What you are asked to do ::
Can you write out the whole listing exactly?

BEGIN Source information

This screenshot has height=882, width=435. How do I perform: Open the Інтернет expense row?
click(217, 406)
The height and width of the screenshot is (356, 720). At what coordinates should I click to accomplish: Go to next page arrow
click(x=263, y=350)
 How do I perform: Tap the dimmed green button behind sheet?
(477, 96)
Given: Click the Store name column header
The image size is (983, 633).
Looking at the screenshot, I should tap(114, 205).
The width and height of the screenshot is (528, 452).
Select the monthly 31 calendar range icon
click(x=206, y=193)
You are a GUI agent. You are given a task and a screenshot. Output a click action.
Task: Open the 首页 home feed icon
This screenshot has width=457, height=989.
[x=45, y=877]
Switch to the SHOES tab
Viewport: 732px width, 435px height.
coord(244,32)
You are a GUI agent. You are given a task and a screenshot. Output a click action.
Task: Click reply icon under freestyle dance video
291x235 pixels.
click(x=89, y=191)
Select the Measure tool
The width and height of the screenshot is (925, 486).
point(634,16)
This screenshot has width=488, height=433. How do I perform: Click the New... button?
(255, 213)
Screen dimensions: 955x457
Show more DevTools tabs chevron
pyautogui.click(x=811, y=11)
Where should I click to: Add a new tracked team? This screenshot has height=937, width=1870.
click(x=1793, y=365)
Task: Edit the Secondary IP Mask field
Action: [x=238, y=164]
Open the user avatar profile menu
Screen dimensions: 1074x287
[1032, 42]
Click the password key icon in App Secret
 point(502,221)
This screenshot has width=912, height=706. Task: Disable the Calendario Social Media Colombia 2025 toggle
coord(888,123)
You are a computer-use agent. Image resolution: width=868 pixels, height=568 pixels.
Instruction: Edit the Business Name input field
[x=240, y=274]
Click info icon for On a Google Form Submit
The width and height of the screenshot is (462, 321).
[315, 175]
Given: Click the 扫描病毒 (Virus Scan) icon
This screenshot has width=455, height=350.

END Source information

Response box ::
This screenshot has height=882, width=435. How do I perform: Open the Інтернет expense row?
click(217, 406)
The height and width of the screenshot is (356, 720). At what coordinates should I click to accomplish: Go to next page arrow
click(x=263, y=350)
 How do I perform: Tap the dimmed green button behind sheet?
(477, 96)
Given: Click the Store name column header
The image size is (983, 633).
Looking at the screenshot, I should tap(114, 205).
The width and height of the screenshot is (528, 452).
Select the monthly 31 calendar range icon
click(x=206, y=193)
You are a GUI agent. You are given a task and a screenshot. Output a click action.
Task: Open the 首页 home feed icon
This screenshot has width=457, height=989.
[x=45, y=877]
Switch to the SHOES tab
Viewport: 732px width, 435px height.
coord(244,32)
You are a GUI agent. You are given a task and a screenshot. Output a click action.
Task: Click reply icon under freestyle dance video
291x235 pixels.
click(x=89, y=191)
Select the Measure tool
The width and height of the screenshot is (925, 486).
point(634,16)
This screenshot has width=488, height=433. How do I perform: Click the New... button?
(255, 213)
Screen dimensions: 955x457
Show more DevTools tabs chevron
pyautogui.click(x=811, y=11)
Where should I click to: Add a new tracked team? This screenshot has height=937, width=1870.
click(x=1793, y=365)
Task: Edit the Secondary IP Mask field
Action: [x=238, y=164]
Open the user avatar profile menu
Screen dimensions: 1074x287
[1032, 42]
Click the password key icon in App Secret
 point(502,221)
This screenshot has width=912, height=706. Task: Disable the Calendario Social Media Colombia 2025 toggle
coord(888,123)
You are a computer-use agent. Image resolution: width=868 pixels, height=568 pixels.
Instruction: Edit the Business Name input field
[x=240, y=274]
Click info icon for On a Google Form Submit
The width and height of the screenshot is (462, 321).
[315, 175]
Given: Click the 扫描病毒 (Virus Scan) icon
This screenshot has width=455, height=350.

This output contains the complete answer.